Fortunately for Harold, the case came to trial early in the autumn session. It was the most dramatic event of the year, and it was seriously suggested that it would be a good thing to hold the trial in the opera house in order that all the townspeople should be able to enjoy it. A cynical young editor made a counter suggestion: "I move we charge one dollar per ticket and apply the funds to buying a fire engine." Naturally, the judge of the district went the calm way of the law, regardless of the town's ferment of interest in the case.
The county attorney appeared for the prosecution, and old Judge Brown and young Bradley Talcott defended Harold.
Bradley knew Harold very well and the boy had a high regard for him. Lawyer Brown believed the boy to be a restless and dangerous spirit, but he said to Bradley:
"I've no doubt the boy was provoked by Clint, who is a worthless bully, but we must face the fact that young Excell bears a bad name. He has been in trouble a great many times, and the prosecution will make much of that. Our business is to show the extent of the provocation, and secondly, to disprove, so far as we can, the popular conception of the youth. I can get nothing out of him which will aid in his defense. He refuses to talk. Unless we can wring the truth out of Slocum on the stand it will go hard with the boy. I wish you'd see what you can do."

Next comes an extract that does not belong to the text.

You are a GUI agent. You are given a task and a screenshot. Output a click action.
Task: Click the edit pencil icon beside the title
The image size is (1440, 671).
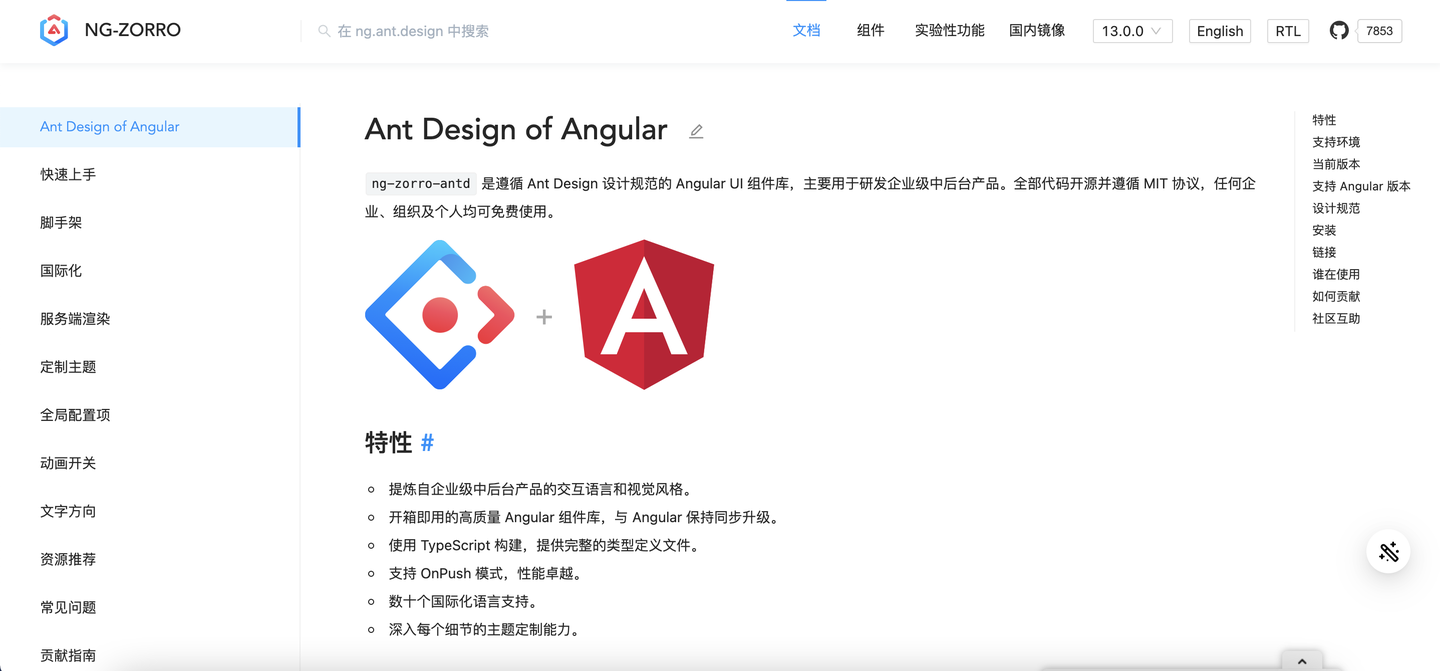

Bradley went down to see Harold, and the two spent a couple of hours together. Bradley talked to him in plain and simple words, without any assumption. His voice was kind and sincere, and Harold nearly wept under its music, but he added very little to Bradley's knowledge of the situation.
"He struck me with the whip, and then I—I can't remember much about it, my mind was a kind of a red blur," Harold said at last desperately.
"Why did he strike you with the whip?"